Bielefeld. "Ich war zwölf. Als es begann, war ich neun. Drei Jahre... Du darfst es niemanden erzählen!" Diese beklemmenden Worte des sexuell missbrauchten Kristian kommen in dem Theaterstück "Ich werde es sagen" immer wieder vor. Der Monolog von Schauspieler Reinhard Gesse ist inszeniert nach dem autobiografischen Buch des Dänen Kristian Ditlev Jensen. Am Tag der Kriminalitätsopfer standen Gesse und verschiedene Opferschutzorganisationen in der Volkshochschule für Fragen der 150 Zuschauer zur Verfügung.
Das derzeit sehr aktuelle Thema Kindesmissbrauch auch an die Schulen zu bringen, ist eine dringende Empfehlung der Opferschutz-Experten. Es hat zum Ziel, Aufklärung über Täterstrategien zu betreiben. "Nach einer Aufführung in einer Schule haben sich direkt zwei 16-jährige Jungen als Opfer geoutet", sagt Gesse. "Es war ein ergreifender Moment." Das Stück der theaterpädagogischen Werkstatt Osnabrück kann von Schulen gebucht werden. Es erzählt die wahre Geschichte des Jungen Kristian, der drei Jahre lang von seinem Peiniger Gustav sexuell missbraucht wird.
Nach der Aufführung konnten Fragen an den Schauspieler, sowie an die Vertreter der Beratungsstellen für Opferhilfe gestellt werden. Die Diskussion setzte sich vor allem mit dem Stück und dessen Realität auseinander, ließ die aktuellen Missbrauchsfälle aber außen vor.
Wie hat sich Gesse auf die Rolle vorbereitet? Ist das Stück für Jugendliche geeignet? Wie lebt Kristian heute? Gesse probte den Monolog sechs Wochen lang, jeden Tag. "Manchmal bis zu acht Stunden. Eine sehr intensive Zeit, sich mit dem Thema auseinanderzusetzen," sagte der Schauspieler. Kristian ist heute 40 Jahre alt, er ist nicht verheiratet. "Bis heute kann er die Nähe eines Menschen nicht ertragen", sagt Gesse, der mit Buchautor Jensen persönlich in Kontakt steht.

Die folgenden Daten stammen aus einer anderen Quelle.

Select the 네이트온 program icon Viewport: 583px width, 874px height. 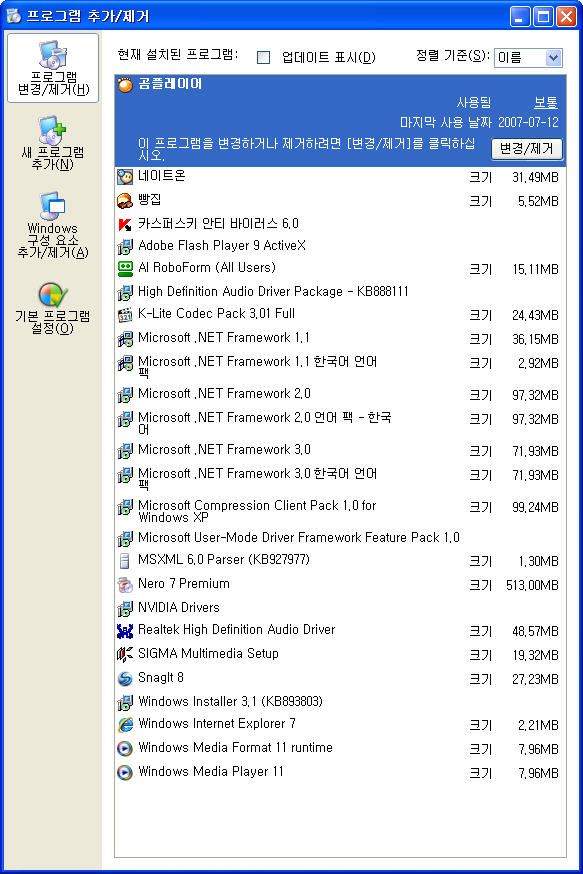[x=125, y=177]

"Das Stück macht sprachlos", sagt Sonja Jung vom Opferschutzverein Wildwasser. "Es war sehr gut gespielt, hat mich intensiv mit dem Opfer mitfühlen lassen." Jung betont, dass es sehr wichtig ist, Opfer zu informieren: "Mit so einer Aufführung können Opfer merken, dass sie keine Scham haben müssen, Hilfe in Anspruch zu nehmen." Auch Kripo-Experte Jürgen Lambrecht zeigte sich beeindruckt: "Ich habe das Stück zum zweiten Mal gesehen, aber es ist immer wieder bewegend." Besonders wichtig sei ihm deshalb eine Gesetzesänderung, damit so eine Tat nicht verjähren könne. Elisabeth Peters, die in der Traumaambulanz Opfer diverser Gewalttaten behandelt, fand es aufrüttelnd zu sehen, wie Menschen mit sexuellem Missbrauch umgehen können.